Java is a unique programming language due to the “write once, run anywhere” mantra that was part of the original vision. How it makes this vision come to life is important to understanding how you work as a programmer.
Compiled programming languages generally have a big limitation. When you convert your code to an executable program, the compiler reads the code and creates a binary file that is specific to a processor architecture.
So, if I used a language like C or C++ to compile a program on my 32-bit Windows PC, that program can’t run on a Mac, nor can it run on a 64-bit Windows PC. It can only run on a 32-but Windows PC.
Every processor and operating system are expecting a program to meet extremely specific requirements. The way the program accesses the hardware is vastly different between Intel processors, ARM-based processors (like those found on phones and tablets), and other processor types like RISC architectures. (Older Macs used this type of architecture using chips called PowerPC chips like the G5 or G4.)
Even 32-bit Intel processors and 64-bit Intel processors operate completely differently. So 64-bit programs can’t run on 32-bit computers, and 32-bit programs can’t run natively on 64-bit computers.
When you expand to other types of computers like servers, the number of processor types and architectures can get even more complex.
Web and application servers can use vastly different architecture types like Sparc, Xeon, Itanium, and other types over the last couple of decades.
So, the folks at Sun Microsystems, when they designed Java, wanted to get past this limitation, so they created an innovative way to get around it.
When you run a Java program, you aren’t just running the program, you are running a few things at the same time.
For multiple platforms, Oracle has created a set or technologies called the Java Runtime Environment and the Java Virtual Machine. These are built so that the specific architectures of the hardware including Intel, ARM, 64-bit, 32-bit, and more can run Java programs.
These runtimes are installed on the system and stay resident, waiting for a Java program to be executed.
When a Java program is called to run, the Java Runtime Environment, or JRE kicks in, and opens the compiled program. The runtime environment then captures the instructions of the program and converts them to native executions on the computer. So, if the program requests to find the square root of a value, on a 32-bit machine, it will call the processor directive to calculate it. On a 64-bit machine, it will call the directive that is unique to that architecture.
This is what has made Java so universal. Wherever Oracle has created a JRE, you can run Java programs.
When you create your Java program, there are a few things in play when you create your code, called source code or source.
First, when you create your program, you are writing a plain text file. There is no formatting, special characters, graphics, or anything other than letters and numbers. When you save this file to your computer, it is a .java file, meaning that the file extension is .java.
When you are finished coding your program, you take the file and send it to the compiler. The compiler takes the instructions you created and converts them to Java Bytecode, which the JRE can read and understand. The Java Bytecode (sometimes referred to a JBC) is a concise and compressed file that isn’t human readable but is designed to be understood and executed quickly by the JRE.
The JRE then takes those bytecode instructions and sends them to the native hardware to execute the program on the machine.

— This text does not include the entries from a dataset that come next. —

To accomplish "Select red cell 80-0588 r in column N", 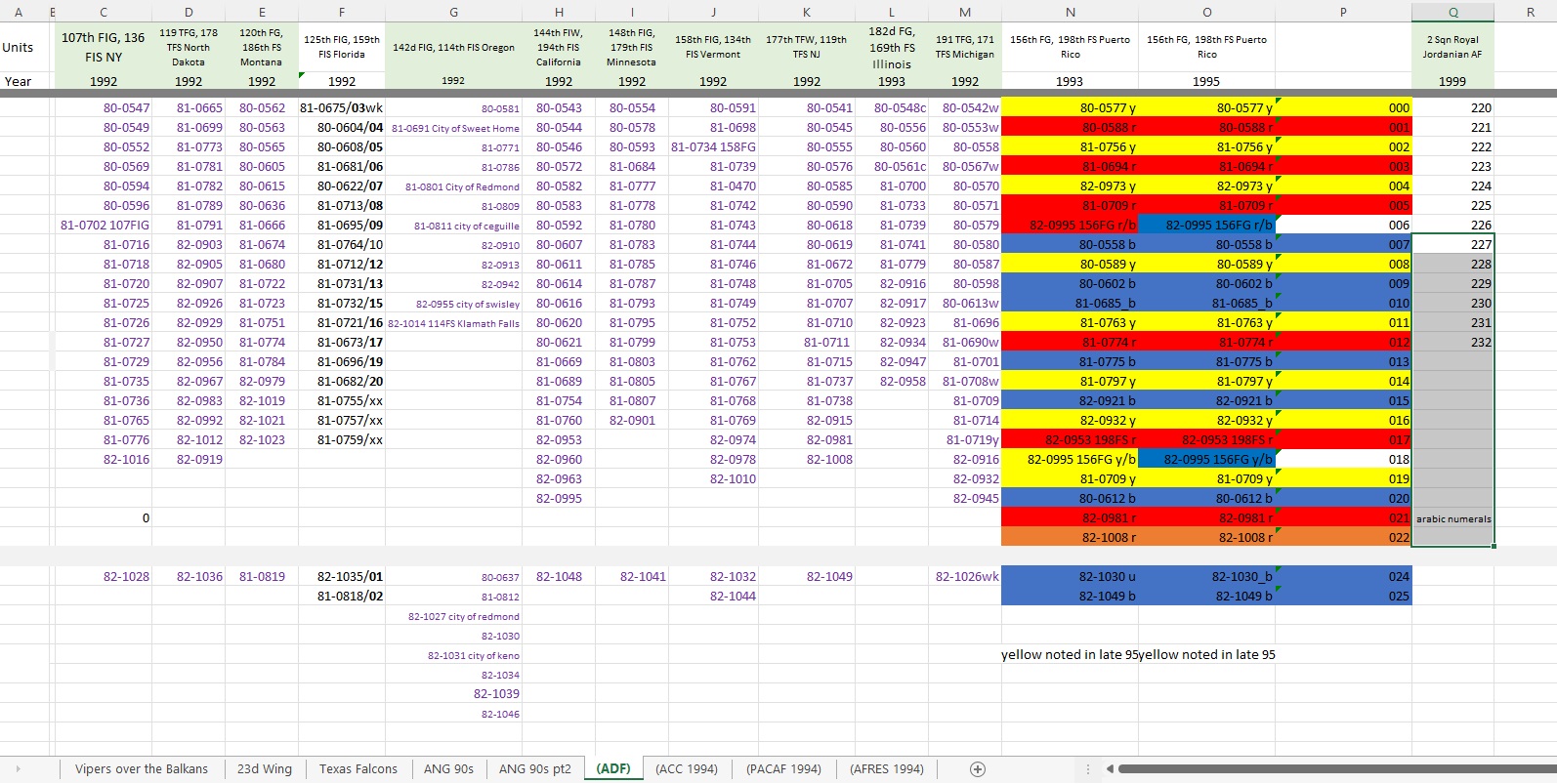I will [x=1070, y=128].
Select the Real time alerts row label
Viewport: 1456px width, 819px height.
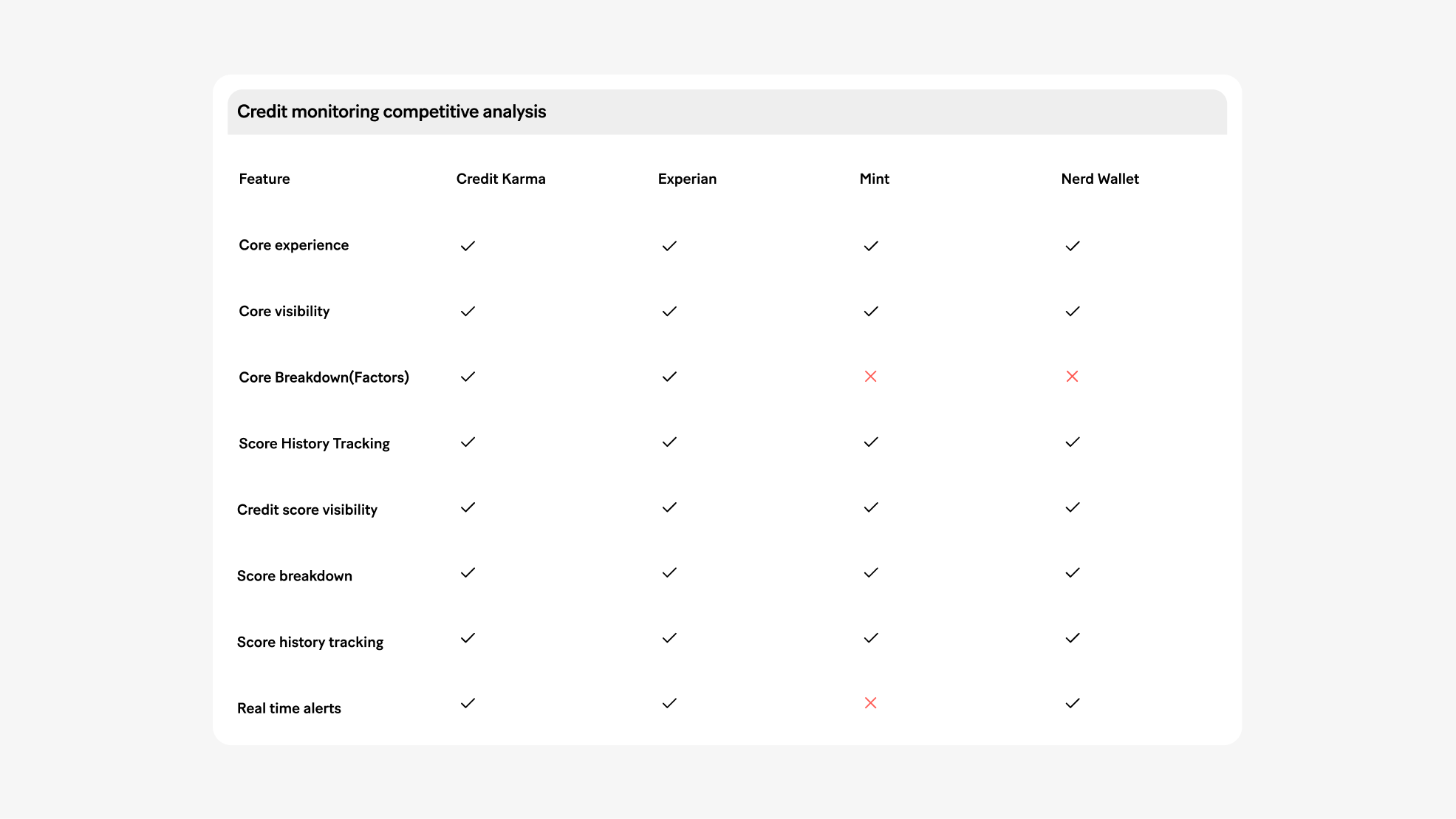coord(289,708)

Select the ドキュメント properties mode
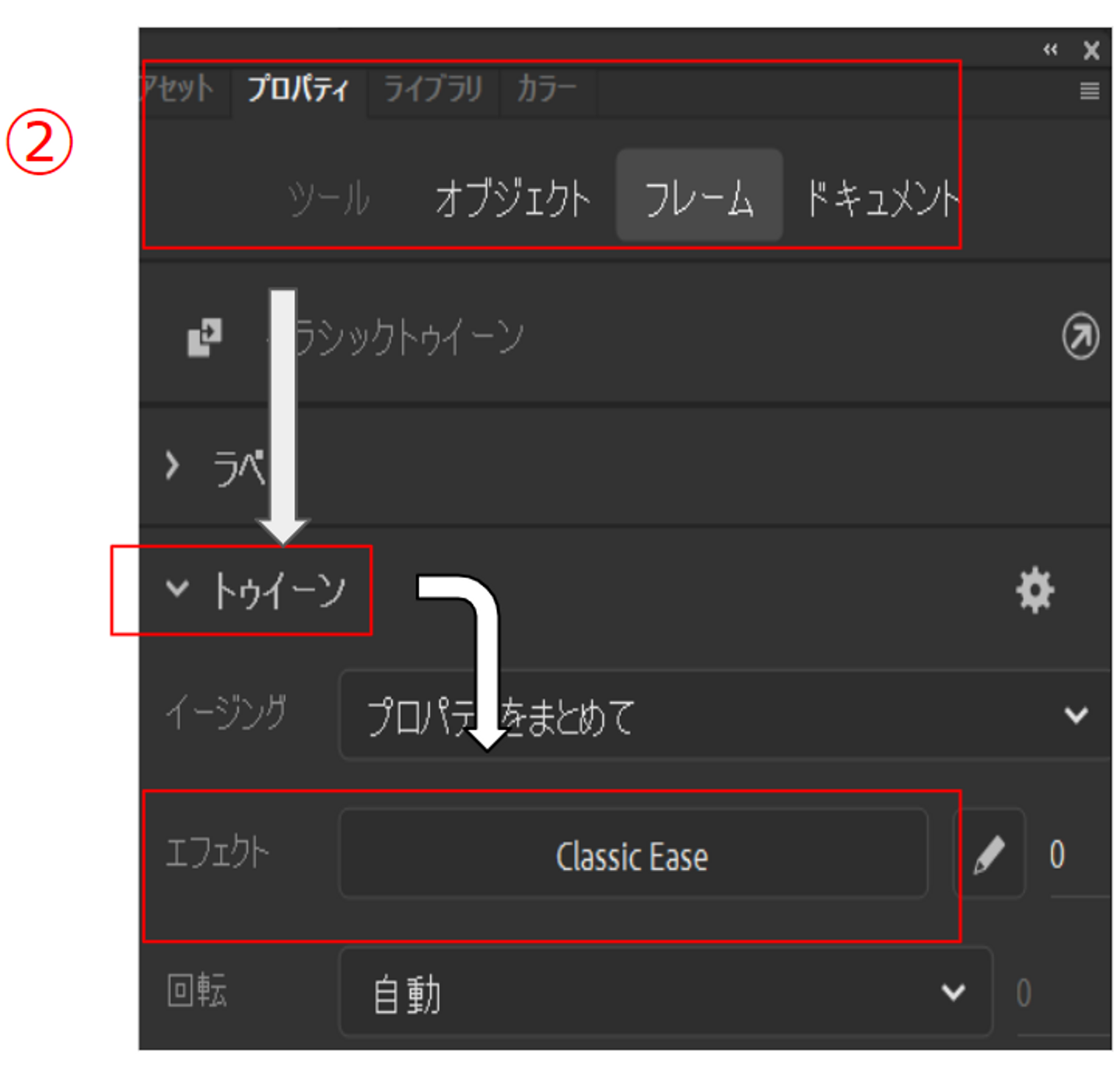(882, 198)
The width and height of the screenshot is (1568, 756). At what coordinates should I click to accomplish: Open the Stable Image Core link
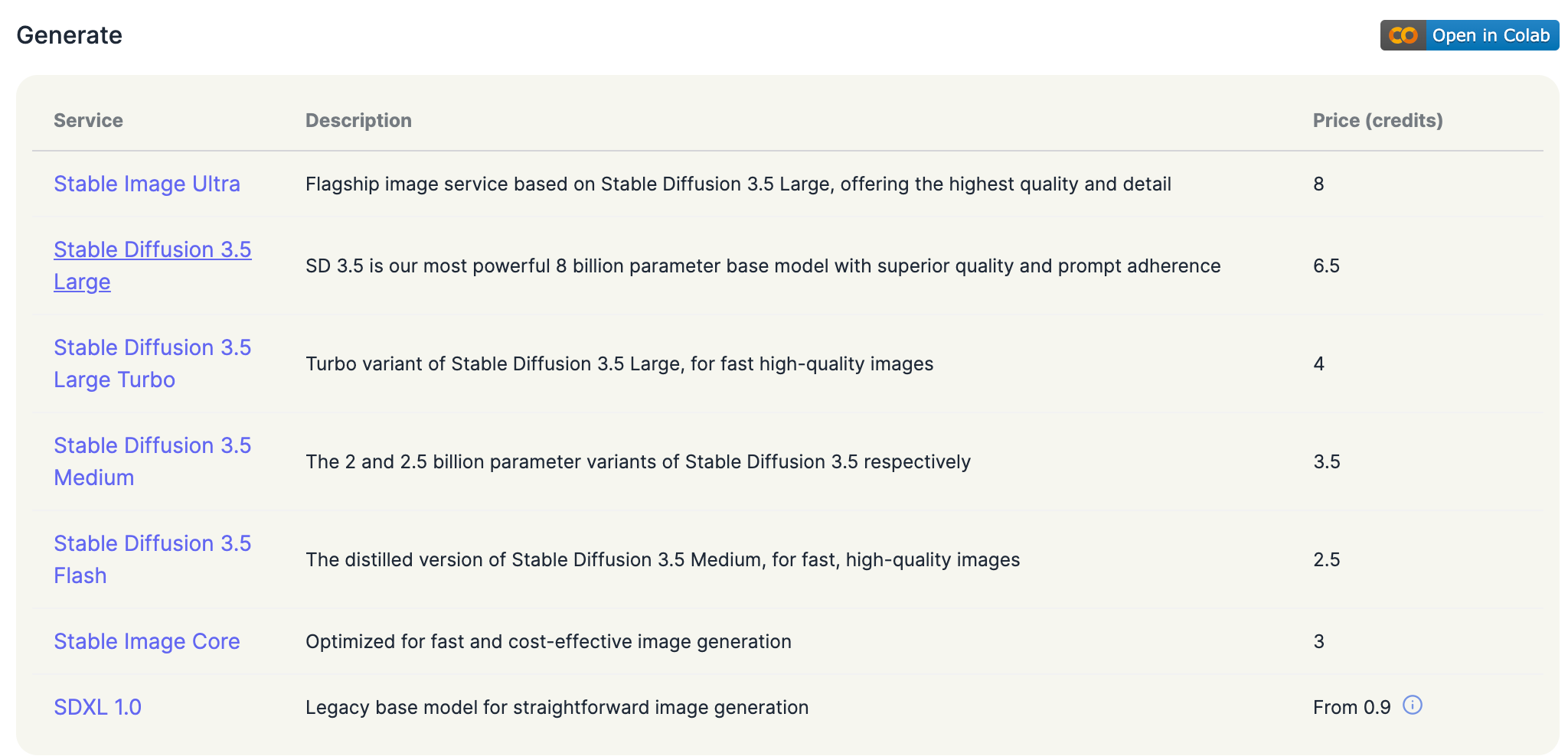coord(147,641)
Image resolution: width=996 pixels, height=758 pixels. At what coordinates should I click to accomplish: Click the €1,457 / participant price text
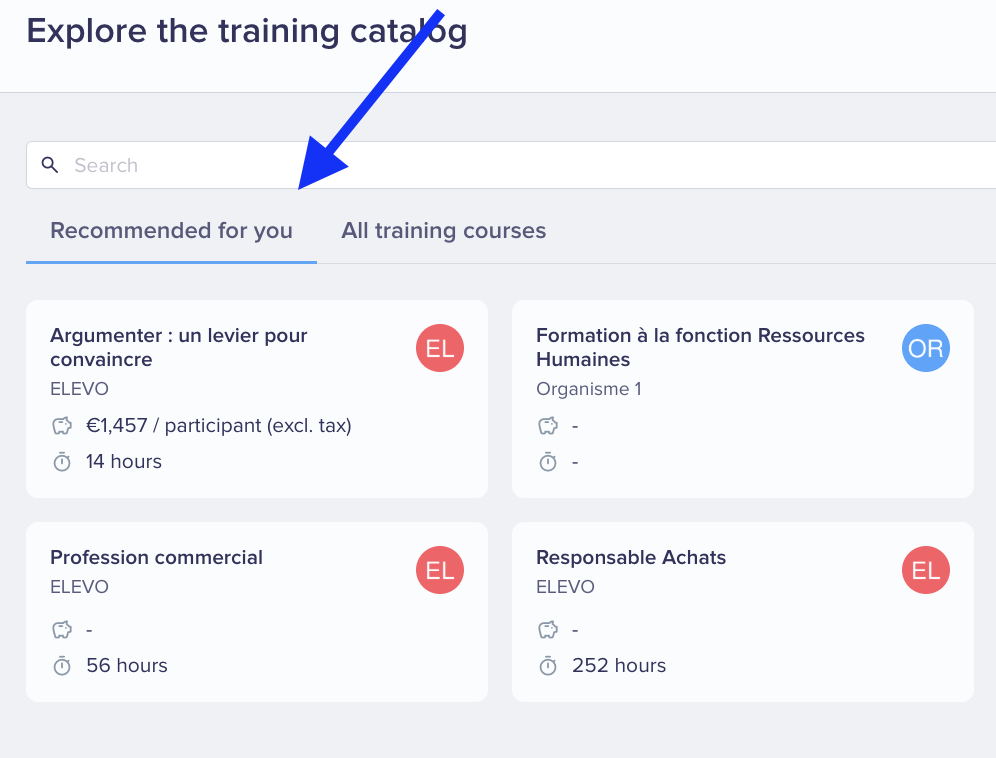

When you compile your program, you are creating these Java Bytecode files, called .class files and they will run in the JRE against the native hardware of the architecture.
Sometimes, you will want to have files that you use repeatedly in your program. These generally are sections of code that will never change but contain pre-built actions that you can execute and use in your own custom code.
Maintaining these files can be extensive, and when you make improvements to this code, you want to find a way to make it easy to take those improvements and bring them to other programs.
To make this easier, Java supports combining pre-compiled code into something called a JAR, or Java Archive. This is a single module that you can then bring into any program and access the actions and functions within it just as if they were part of your code.
If you ever want to update or change the JAR, you can just change that single reference, or overwrite the JAR file that your program points to and the updates are made.
Java is an open-source language, meaning that the community can build, change, and improve the language and the compiler.
As part of this, Oracle has created the OpenJRE and OpenJDK for the community to build and enhance. Oracle can then take contributes made by the open-source community and bring it into the official Oracle Java JDK and JRE.
Oracle then adds additional security and other protections to ensure the applications that run on it are safe and secure. Because it is a packaged platform, this security is applied to any hardware, server or cloud infrastructures.
Android is largely built on Java, and starting with Android N, or Android Nougat, Google switched to the OpenJDK due to litigation with Oracle.
In the end, to you, it doesn’t matter which version of Java you are running. When you install any JDK and JRE, the source code, compiled files and execution of the programs is essentially the same.